Archive for the ‘Thankgiving’ Category

January 2 – Daily Devotion – Psalm 103:2

Psalm 103:2

Bless the Lord, O my soul, and forget not all his benefits.

The proper response to divine favours received is a personal commitment to bless the LORD. Thankfulness leads the beneficiary to worship the Giver, who is the LORD. In the previous verse, the psalmist has already exhorted his soul twice to bless the LORD; and now a third time he says, “Bless the Lord.”  The repetition denotes the earnestness of his desire to express His gratitude. Besides, he stirs up his soul to employ itself in grateful worship of the LORD. The worship of the Lord must rise from the inner man. It is a soul-work. Jesus reprimanded those who engaged in lip-worship. Citing Isaiah, He said, “This people draweth nigh unto me with their mouth, and honoureth me with their lips; but their heart is far from me” (Matt. 15:8; Cf. Is. 29:13; Ezek. 33:31). No worship exists when the heart is not sincerely and earnestly employed in praising the LORD.

In Deuteronomy 8:10-14 the LORD warned Israel against forgetting His benefits – “When thou hast eaten and art full, then thou shalt bless the LORD thy God for the good land which he hath given thee. Beware that thou forget not the LORD thy God, in not keeping his commandments, and his judgments, and his statutes, which I command thee this day: Lest when thou hast eaten and art full, and hast built goodly houses, and dwelt therein; And when thy herds and thy flocks multiply, and thy silver and thy gold is multiplied, and all that thou hast is multiplied; Then thine heart be lifted up, and thou forget the LORD thy God …”

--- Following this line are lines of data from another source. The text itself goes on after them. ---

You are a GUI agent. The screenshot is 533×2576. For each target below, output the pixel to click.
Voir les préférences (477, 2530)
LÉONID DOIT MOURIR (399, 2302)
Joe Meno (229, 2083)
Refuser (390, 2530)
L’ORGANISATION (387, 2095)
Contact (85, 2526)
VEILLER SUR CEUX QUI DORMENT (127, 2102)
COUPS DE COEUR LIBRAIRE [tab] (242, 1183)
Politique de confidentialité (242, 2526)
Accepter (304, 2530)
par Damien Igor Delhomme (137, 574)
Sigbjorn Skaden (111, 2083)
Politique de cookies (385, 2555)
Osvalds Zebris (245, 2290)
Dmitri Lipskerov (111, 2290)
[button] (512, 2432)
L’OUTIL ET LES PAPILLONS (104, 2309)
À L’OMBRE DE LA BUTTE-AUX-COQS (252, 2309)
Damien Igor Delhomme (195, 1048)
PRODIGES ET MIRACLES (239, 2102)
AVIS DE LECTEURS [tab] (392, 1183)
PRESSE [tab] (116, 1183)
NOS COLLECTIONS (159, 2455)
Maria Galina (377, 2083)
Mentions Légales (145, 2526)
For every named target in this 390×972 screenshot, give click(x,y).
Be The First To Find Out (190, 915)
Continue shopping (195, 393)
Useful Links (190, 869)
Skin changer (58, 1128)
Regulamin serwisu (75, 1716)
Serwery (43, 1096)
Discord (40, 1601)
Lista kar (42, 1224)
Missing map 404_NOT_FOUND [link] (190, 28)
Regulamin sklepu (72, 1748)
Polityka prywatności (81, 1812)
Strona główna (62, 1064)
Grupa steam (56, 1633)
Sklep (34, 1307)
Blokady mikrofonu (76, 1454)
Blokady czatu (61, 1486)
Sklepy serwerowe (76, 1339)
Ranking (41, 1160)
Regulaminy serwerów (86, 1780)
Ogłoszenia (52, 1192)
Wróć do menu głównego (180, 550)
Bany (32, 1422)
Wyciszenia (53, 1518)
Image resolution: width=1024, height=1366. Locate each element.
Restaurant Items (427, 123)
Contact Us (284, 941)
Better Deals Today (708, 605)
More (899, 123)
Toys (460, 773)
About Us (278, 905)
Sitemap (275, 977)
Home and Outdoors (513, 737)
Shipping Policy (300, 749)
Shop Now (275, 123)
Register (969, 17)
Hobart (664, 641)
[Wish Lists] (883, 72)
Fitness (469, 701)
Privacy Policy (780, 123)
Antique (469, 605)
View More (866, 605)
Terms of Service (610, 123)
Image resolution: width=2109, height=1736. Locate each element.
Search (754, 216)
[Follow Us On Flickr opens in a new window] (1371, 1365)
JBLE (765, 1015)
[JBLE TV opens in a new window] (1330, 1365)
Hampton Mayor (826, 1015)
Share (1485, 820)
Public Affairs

Recollecting and recognising the LORD’s help, guidance, rebuke, promises, spiritual blessings, physical provisions, strength, hope, etc. will provide genuine impetuses for the worship of His name. Grateful emotions make the soul to yearn to bless the LORD. Recognition of the Lord’s blessings in his life caused a psalmist to cry out, “What shall I render unto the LORD for all his benefits toward me? I will take the cup of salvation, and call upon the name of the LORD. I will pay my vows unto the LORD now in the presence of all his people” (Ps. 116:12-14).

In order to mould oneself to be a better worshipper of the LORD, one should awaken his memory of the benefits he received from the LORD. Our memory is like a large storehouse. Recollection will bring to present awareness those things stored up in the memory, producing powerful passions of gratitude and worship in our hearts.

January 1 Daily Devotion – Psalm 103:1

Psalm 103:1

Bless the Lord, O my soul: and all that is within me, bless his holy name.

This is the first line of a psalm of praise, which glorifies the Lord for all His gracious blessings upon His servant, David. The object of praise in this psalm is the LORD; and that is clearly set forth right at the beginning of the verse, when it says, “Bless the LORD.” The LORD is worthy of our praise at all times. As Psalms 145:3 tells us, “Great is the LORD, and greatly to be praised” (Cf. Ps. 48:1; 96:4; 147:5).

What does it mean to say “Bless the LORD”? When the LORD “blesses” us, He mercifully bestows upon us His goodness. But when we “bless” God, we add nothing to Him, for He lacks nothing, and needs nothing from us. Our blessing the LORD is a grateful acknowledgement that He is the source of all our blessings. When we joyfully recognise and exclaim that the LORD had done great things for us and praise Him for His blessings, we bless the LORD. Each of His children must say, “I will bless the LORD at all times: his praise shall continually be in my mouth” (Ps. 34:1; Cf. Deut. 8:10; 1Chr.29:20; Neh. 9:5; Ps. 16:7; 26:12; 34:1; 103:1-2,20,22; 104:1; 115:18; 134:2; 135:19-20).

The psalmist’s commitment to worship and praise the LORD is revealed in his self-exhortation, “Bless the Lord, O my soul.” Furthermore, he summoned all his powers and passions to praise the LORD, saying, “And all that is within me, bless his holy name.” A genuine worshipper would employ his heart, his mind, his emotions and all his strength to render praises to the LORD.

Twice, in this verse, the psalmist urged himself to bless the LORD. Such reiteration would help the believer to avoid slothfulness or negligence that would prevent him from worshipping the LORD wholeheartedly. He fortified his self-exhortation to bless the LORD by citing another solemn reason for the worship of the LORD, namely, the fact that the LORD is holy. So He said, “Bless His holy name.”

It is most reasonable that we bless the LORD, for He is Holy. Before the LORD, who is holy we must bow in humble and solemn prostration. Like the Seraphims, the angelic hosts that surround the heavenly throne, we must worship the Lord saying, “Holy, holy, holy, is the LORD of hosts: the whole earth is full of his glory” (Is. 6:3). Psalms 99:5 also teaches us, “Exalt ye the LORD our God, and worship at his footstool; for he is holy.”